══ Brano da leggere ══

Crea un'atmosfera - Il discorso in sé sarebbe concluso, anche perché in linea di massima tutti gli intervistati si sono trovati d'accordo sull`analisi dell'anomalo rapporto tra comunicazione pubblicitaria e musica classica. Per completare il quadro con l'altra faccia del fenomeno abbiamo parlato con due famose ditte che hanno legato il proprio marchio a popolari spunti di musica classica. Si trattava di vedere in che misura l'atteggiamento critico e complessivamente poco persuaso dei pubblicitari trovasse riscontro nei committenti. In altre parole si cercava la conferma dell'equivoca utilizzazione del classico e di tutte le prevenzioni.
Musica classica come atmosfera. Non era possibile evitare l'incontro con il brandy che dell'atmosfera sembra possedere il brevetto, complice il felice motivo della Romanza in fa maggiore per violino e orchestra di Beethoven, nell'arrangiamento di James Last. Roberto Canaider, responsabile dell'ufficio pubblicità racconta con ingenuità tenera e con un pizzico d'orgoglio la nascita di questo fortunato accoppiamento. «Stavamo preparando la pubblicità natalizia del 1977, avevamo già a disposizione una serie di sequenze (scene con pupazzetti, presepi olandesi del Seicento). Scopriamo questo motivo arrangiato da Last perchè era ai primi posti della hit-parade radiofonica e ci sembrò subito una musica adatta per il Natale...poi venne tenuta come jingle anche per altri spot, poiché in effetti il messaggio verbale vi trovava una corrispondenza ideale». A voi spetta anche l'immagine del pugno di ferro del Petrus; lì è venuta prima l'immagine o la musica? «Sempre l'immagine. Il difficile è stato trovare una musica che desse l'impressione di vigore e che continuasse conseguentemente come sottofondo. In effetti l'aver scelto la Quinta di Beethoven con quel famosissimo ta-ta-ta-taa (errore madornale o semplice lapsus? Come  tutti sanno la musica è quella dell'ouverture Coriolano) e stato un vero colpo  grosso».

═══
══ Record forniti ══

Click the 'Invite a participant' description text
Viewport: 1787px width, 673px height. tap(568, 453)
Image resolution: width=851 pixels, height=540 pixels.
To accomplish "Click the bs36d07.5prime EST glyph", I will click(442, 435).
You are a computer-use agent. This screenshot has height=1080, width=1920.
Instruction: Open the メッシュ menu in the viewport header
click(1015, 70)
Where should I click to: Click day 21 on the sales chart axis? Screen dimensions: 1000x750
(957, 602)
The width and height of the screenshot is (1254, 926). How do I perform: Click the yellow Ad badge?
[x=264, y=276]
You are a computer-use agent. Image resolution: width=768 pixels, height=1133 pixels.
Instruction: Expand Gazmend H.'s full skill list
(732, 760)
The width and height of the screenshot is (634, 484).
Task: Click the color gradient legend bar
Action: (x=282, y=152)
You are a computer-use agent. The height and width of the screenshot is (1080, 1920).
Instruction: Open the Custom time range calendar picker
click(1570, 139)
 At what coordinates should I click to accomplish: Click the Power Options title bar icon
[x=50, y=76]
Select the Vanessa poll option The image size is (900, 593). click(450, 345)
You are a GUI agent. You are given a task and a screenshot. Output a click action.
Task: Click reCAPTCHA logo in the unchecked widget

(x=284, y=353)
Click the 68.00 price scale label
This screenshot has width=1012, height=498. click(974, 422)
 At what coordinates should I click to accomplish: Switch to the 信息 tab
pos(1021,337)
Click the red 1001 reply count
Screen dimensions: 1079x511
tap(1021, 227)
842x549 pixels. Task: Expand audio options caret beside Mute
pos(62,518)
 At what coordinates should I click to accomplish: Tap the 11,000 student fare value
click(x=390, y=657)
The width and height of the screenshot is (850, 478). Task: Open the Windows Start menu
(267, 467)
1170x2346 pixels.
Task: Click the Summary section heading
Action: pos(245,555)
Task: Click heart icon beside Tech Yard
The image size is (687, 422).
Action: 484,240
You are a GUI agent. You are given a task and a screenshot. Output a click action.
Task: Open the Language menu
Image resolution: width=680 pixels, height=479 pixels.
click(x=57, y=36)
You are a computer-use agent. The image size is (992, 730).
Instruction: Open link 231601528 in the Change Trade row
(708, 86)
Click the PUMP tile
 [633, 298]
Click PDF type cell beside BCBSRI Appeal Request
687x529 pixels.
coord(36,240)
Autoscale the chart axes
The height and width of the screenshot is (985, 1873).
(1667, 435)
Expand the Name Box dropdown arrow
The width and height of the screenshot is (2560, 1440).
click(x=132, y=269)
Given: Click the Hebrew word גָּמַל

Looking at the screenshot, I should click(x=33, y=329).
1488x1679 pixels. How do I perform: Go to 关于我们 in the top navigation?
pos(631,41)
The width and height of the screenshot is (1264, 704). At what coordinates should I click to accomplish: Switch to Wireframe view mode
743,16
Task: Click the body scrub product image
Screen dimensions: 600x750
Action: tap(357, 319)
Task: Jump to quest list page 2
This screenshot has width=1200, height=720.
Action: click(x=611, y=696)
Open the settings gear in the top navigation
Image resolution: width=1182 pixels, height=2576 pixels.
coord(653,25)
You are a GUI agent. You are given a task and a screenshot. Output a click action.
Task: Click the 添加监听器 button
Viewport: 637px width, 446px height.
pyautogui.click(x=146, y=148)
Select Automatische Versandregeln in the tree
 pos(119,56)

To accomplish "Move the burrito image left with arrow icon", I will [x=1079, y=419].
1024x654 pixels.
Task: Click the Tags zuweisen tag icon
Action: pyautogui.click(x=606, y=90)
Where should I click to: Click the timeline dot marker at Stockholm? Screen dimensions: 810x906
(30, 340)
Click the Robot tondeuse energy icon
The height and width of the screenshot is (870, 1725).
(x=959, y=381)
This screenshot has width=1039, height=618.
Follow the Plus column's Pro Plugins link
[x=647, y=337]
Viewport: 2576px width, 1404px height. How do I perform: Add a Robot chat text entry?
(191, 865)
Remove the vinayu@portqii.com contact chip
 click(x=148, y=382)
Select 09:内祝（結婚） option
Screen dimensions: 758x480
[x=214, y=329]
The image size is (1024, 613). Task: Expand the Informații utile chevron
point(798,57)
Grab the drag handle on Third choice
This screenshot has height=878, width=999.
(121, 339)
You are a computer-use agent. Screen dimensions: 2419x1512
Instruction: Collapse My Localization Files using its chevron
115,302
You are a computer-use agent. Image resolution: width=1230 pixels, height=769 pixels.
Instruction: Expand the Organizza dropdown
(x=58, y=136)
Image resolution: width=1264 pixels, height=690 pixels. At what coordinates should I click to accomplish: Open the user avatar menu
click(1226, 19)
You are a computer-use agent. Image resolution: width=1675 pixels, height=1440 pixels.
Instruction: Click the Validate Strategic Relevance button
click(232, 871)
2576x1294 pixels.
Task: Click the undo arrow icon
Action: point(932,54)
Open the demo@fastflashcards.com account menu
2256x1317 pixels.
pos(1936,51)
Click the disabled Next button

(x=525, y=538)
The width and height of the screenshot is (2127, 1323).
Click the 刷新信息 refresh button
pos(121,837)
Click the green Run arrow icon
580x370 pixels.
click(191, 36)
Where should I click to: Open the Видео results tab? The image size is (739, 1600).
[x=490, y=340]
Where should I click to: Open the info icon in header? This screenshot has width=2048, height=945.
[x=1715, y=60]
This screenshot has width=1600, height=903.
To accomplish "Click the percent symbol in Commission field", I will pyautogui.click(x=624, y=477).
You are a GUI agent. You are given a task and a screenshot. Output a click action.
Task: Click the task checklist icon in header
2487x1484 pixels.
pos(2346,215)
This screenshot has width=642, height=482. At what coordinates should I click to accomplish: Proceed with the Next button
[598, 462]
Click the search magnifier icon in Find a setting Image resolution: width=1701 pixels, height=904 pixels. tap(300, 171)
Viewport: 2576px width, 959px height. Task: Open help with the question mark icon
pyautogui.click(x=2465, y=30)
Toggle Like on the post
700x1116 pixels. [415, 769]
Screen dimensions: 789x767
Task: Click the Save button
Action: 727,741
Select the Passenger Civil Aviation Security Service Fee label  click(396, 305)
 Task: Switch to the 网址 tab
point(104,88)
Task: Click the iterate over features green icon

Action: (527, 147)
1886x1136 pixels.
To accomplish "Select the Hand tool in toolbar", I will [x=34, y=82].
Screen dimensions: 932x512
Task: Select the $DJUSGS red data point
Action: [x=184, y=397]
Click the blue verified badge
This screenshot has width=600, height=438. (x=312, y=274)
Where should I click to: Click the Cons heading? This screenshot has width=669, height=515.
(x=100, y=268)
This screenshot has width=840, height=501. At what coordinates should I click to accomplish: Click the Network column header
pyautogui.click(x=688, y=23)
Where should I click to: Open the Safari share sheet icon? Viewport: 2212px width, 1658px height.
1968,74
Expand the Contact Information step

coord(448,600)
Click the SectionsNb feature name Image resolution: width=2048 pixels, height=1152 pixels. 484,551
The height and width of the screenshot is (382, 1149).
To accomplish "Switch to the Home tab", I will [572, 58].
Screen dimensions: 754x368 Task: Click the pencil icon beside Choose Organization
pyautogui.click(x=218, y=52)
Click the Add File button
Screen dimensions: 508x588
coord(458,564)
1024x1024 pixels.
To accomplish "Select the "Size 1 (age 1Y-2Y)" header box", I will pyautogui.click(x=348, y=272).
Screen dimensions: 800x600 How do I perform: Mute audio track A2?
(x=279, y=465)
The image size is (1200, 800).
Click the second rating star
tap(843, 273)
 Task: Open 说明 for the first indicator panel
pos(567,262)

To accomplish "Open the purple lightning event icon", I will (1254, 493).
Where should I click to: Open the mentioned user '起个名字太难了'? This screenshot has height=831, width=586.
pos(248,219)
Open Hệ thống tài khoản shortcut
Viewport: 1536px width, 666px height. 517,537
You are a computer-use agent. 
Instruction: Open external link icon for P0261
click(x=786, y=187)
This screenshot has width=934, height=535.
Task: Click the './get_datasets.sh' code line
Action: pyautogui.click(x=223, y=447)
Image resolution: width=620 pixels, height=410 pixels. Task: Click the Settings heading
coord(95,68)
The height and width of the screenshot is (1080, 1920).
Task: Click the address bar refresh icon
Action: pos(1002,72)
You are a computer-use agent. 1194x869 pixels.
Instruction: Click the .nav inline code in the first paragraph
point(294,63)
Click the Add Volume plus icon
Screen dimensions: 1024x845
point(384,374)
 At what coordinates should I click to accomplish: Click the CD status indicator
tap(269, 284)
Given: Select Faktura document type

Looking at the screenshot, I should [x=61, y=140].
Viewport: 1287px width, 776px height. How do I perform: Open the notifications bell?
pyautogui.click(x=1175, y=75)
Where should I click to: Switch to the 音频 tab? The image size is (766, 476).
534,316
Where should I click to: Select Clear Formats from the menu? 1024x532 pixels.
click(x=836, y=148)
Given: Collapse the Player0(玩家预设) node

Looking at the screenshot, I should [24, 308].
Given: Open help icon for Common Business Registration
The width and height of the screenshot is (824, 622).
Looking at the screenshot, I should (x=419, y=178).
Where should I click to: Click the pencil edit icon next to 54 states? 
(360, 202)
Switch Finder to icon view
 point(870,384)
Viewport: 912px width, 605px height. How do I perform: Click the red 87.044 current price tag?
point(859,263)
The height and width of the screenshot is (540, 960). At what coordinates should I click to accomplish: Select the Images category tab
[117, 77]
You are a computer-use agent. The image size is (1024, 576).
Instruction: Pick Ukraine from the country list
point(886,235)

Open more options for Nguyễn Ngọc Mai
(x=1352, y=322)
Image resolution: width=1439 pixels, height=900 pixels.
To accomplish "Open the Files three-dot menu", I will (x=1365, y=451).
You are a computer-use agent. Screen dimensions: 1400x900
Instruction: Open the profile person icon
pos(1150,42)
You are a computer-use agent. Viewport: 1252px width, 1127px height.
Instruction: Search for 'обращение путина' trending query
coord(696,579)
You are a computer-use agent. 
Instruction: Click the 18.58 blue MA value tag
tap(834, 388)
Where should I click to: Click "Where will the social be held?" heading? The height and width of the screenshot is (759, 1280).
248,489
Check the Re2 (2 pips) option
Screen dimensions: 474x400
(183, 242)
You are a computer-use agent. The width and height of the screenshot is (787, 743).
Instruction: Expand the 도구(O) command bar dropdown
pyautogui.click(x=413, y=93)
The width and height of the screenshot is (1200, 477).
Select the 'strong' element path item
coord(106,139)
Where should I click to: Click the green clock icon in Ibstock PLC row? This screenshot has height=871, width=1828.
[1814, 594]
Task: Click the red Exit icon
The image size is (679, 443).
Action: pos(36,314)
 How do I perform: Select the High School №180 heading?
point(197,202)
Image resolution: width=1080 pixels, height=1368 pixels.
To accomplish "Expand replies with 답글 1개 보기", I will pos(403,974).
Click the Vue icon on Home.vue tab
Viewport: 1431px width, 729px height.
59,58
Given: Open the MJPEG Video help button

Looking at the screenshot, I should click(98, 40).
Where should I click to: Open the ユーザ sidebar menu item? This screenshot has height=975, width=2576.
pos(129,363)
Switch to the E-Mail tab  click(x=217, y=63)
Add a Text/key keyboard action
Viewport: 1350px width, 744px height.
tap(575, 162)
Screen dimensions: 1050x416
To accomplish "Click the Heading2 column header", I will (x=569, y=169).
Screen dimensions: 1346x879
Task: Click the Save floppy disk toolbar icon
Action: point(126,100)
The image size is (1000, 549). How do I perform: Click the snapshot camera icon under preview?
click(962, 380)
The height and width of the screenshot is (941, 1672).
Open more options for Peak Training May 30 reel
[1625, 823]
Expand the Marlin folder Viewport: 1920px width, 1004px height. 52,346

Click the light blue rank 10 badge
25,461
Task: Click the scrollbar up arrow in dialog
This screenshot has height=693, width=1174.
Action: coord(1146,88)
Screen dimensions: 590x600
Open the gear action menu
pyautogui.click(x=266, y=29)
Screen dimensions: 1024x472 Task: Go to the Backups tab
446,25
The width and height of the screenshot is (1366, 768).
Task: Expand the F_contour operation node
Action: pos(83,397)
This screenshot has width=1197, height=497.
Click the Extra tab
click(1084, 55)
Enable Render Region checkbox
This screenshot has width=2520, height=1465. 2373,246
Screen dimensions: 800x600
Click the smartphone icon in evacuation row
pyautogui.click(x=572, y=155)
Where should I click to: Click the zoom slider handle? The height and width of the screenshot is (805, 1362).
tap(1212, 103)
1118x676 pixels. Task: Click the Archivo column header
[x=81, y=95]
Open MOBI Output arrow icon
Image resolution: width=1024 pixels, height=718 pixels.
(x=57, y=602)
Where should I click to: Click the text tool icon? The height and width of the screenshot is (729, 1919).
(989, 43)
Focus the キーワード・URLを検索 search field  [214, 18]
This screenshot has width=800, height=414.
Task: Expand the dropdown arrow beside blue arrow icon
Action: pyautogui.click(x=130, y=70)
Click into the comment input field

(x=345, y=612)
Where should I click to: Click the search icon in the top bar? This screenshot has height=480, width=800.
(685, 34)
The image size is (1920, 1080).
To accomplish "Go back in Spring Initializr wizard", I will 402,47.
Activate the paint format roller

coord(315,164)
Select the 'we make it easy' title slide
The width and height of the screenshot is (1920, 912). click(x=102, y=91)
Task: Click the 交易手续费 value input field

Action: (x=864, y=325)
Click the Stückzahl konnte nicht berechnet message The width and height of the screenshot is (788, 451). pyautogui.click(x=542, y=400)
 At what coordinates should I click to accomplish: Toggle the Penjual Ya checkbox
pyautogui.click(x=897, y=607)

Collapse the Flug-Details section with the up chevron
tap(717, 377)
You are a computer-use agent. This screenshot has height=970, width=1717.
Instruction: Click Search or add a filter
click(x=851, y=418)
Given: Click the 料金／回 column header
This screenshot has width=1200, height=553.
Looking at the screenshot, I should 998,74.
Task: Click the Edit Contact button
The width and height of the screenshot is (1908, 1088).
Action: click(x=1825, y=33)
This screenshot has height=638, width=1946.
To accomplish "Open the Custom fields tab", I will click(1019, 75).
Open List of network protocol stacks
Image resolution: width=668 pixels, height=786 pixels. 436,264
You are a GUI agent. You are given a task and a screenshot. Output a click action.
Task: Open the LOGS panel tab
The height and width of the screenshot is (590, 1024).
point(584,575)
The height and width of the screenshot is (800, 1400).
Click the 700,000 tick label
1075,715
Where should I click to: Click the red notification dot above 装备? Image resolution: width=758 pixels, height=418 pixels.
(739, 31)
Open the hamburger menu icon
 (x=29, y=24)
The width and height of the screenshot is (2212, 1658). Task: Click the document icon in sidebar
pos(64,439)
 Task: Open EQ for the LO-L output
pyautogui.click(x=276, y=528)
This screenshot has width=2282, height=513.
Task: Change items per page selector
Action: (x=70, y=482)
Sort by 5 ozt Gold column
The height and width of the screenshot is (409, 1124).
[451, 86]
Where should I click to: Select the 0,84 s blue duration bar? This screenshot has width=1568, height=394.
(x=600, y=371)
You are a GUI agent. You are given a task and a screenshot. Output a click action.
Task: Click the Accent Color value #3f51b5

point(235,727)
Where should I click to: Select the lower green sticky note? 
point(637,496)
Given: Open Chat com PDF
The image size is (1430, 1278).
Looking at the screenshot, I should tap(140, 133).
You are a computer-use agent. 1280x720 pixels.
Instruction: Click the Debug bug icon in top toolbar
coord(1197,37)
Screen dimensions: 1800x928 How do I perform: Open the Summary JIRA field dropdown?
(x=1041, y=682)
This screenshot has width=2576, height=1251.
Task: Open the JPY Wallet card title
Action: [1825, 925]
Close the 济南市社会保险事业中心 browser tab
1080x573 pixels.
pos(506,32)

═══

§ **Consegna**
Rispondi alle domande seguenti sul brano dedicato alla musica classica nella pubblicità.
(a) Con quante ditte sono stati condotti i colloqui per completare il quadro?
(b) Quale incarico ricopre Roberto Canaider?
(c) Per quale anno si stava preparando la pubblicità natalizia quando fu scelto il motivo arrangiato da James Last?
I record provengono da una fonte diversa rispetto al brano.

§ **Soluzione**
(a) Con due famose ditte.
(b) È il responsabile dell'ufficio pubblicità.
(c) Per il 1977.